EXERCISE PROMPT. Copy all lines of the listing that include the string "Given".

PROVIDED INFORMATION.
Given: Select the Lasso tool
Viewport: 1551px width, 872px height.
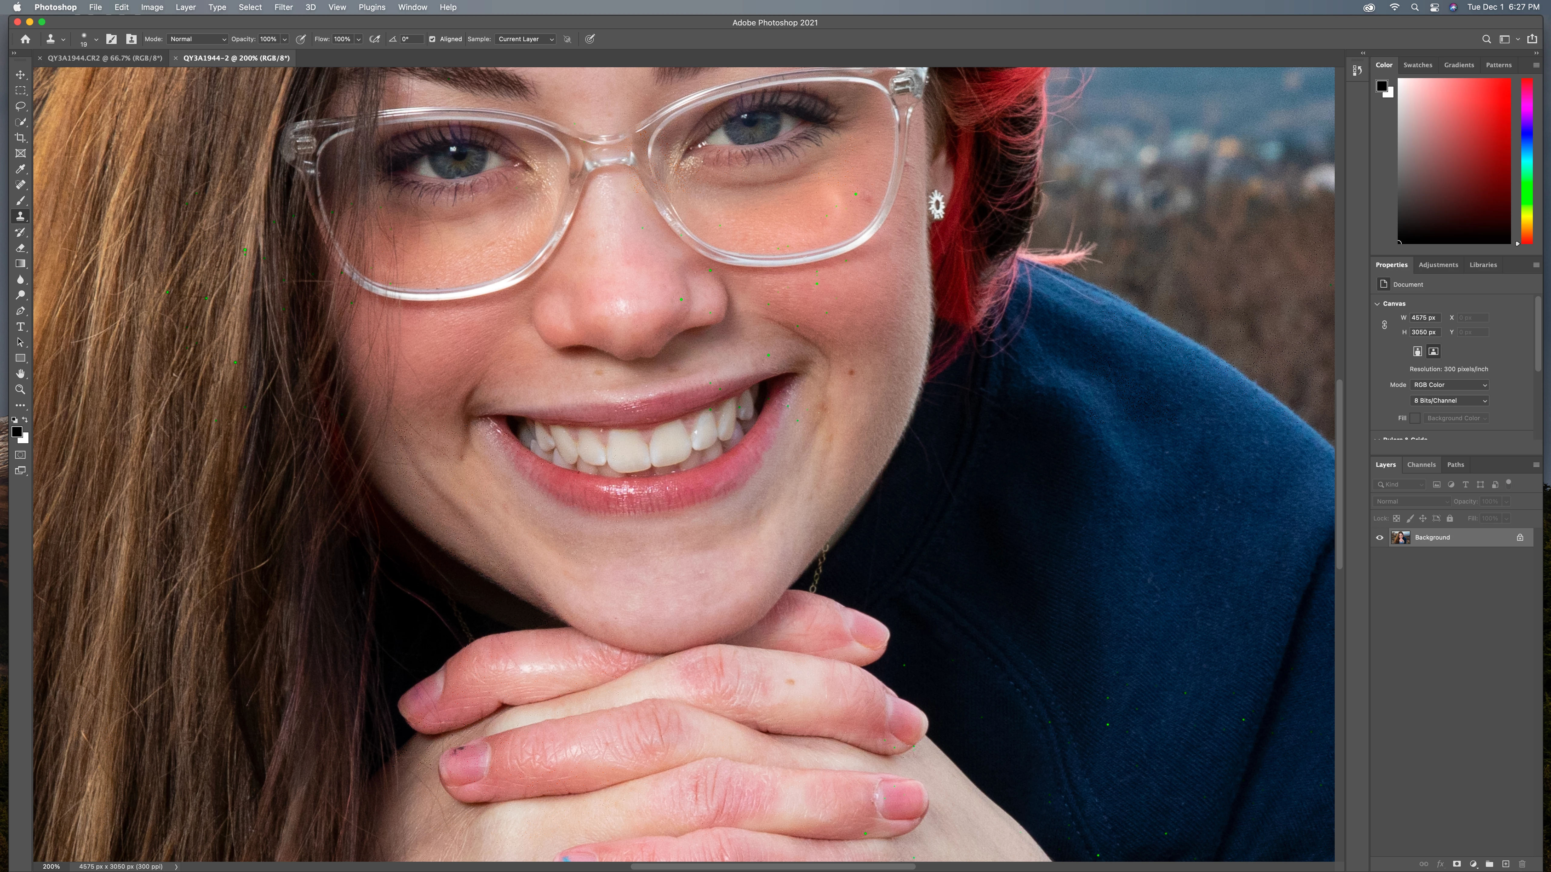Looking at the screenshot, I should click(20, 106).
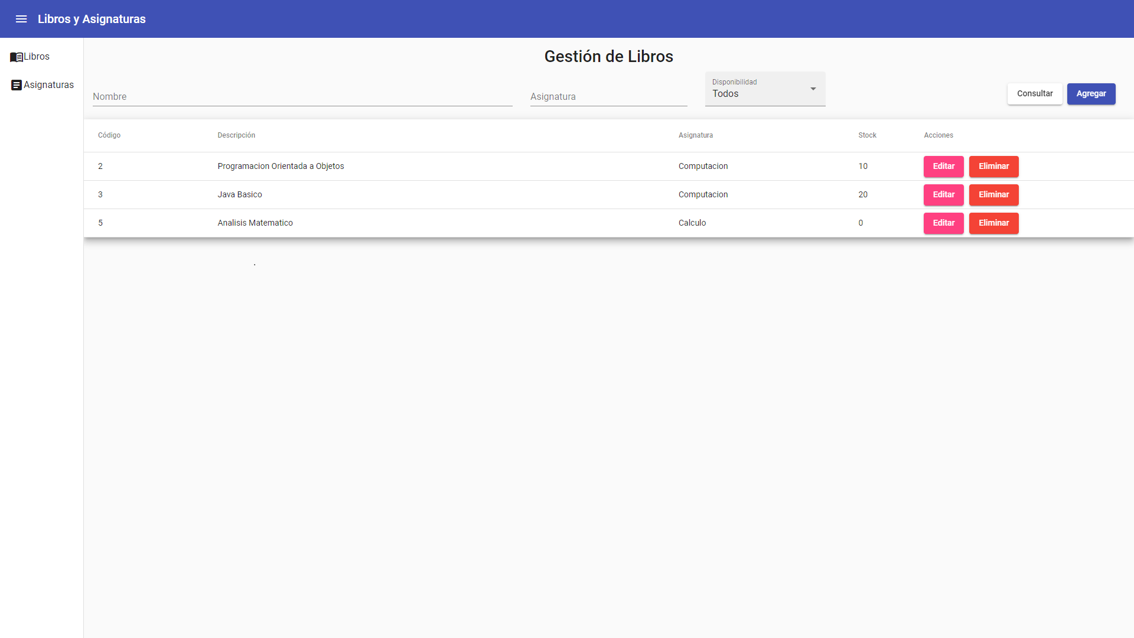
==
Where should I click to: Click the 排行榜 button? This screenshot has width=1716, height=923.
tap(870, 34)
* * *
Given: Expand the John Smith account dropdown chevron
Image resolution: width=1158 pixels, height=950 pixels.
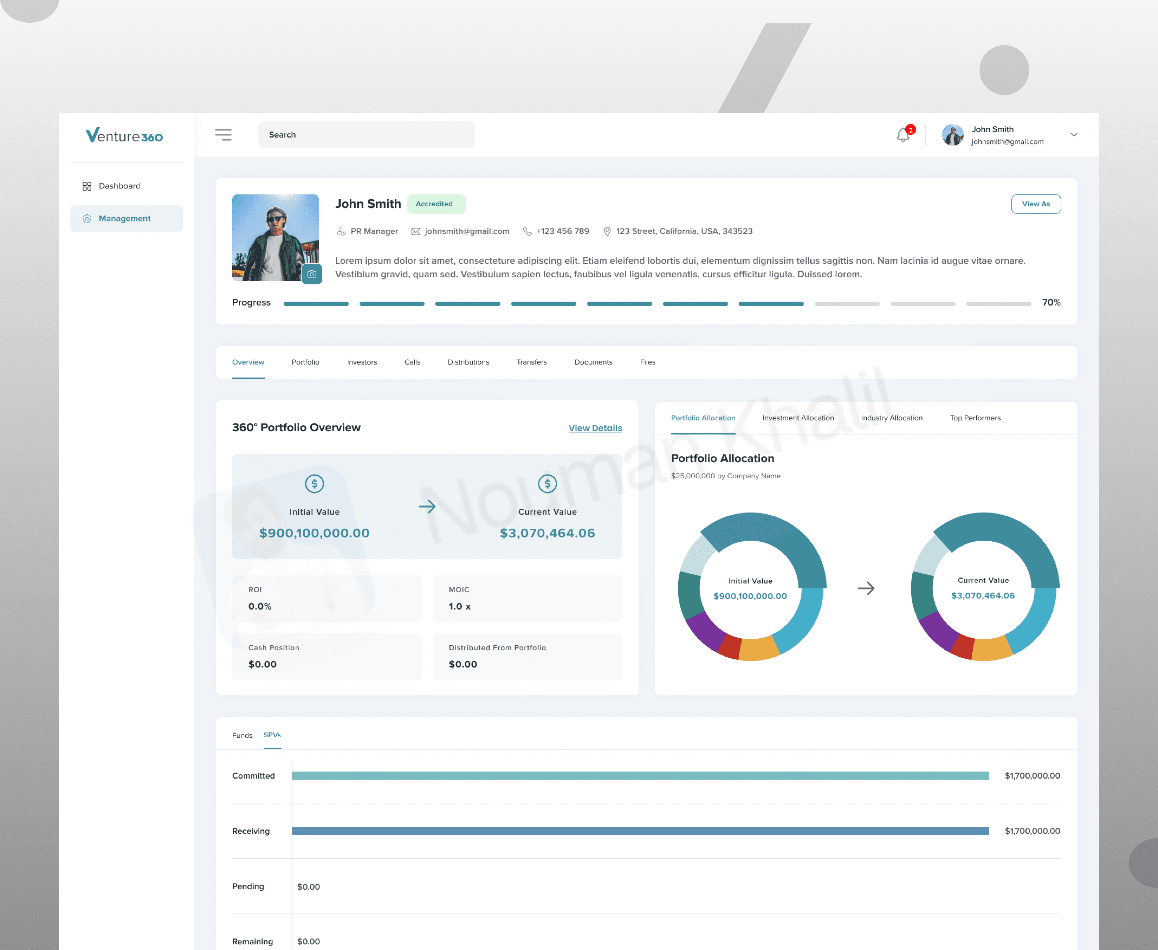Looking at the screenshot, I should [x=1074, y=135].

EXERCISE OUTPUT.
Given: Select the Lasso tool
Given: Expand the John Smith account dropdown chevron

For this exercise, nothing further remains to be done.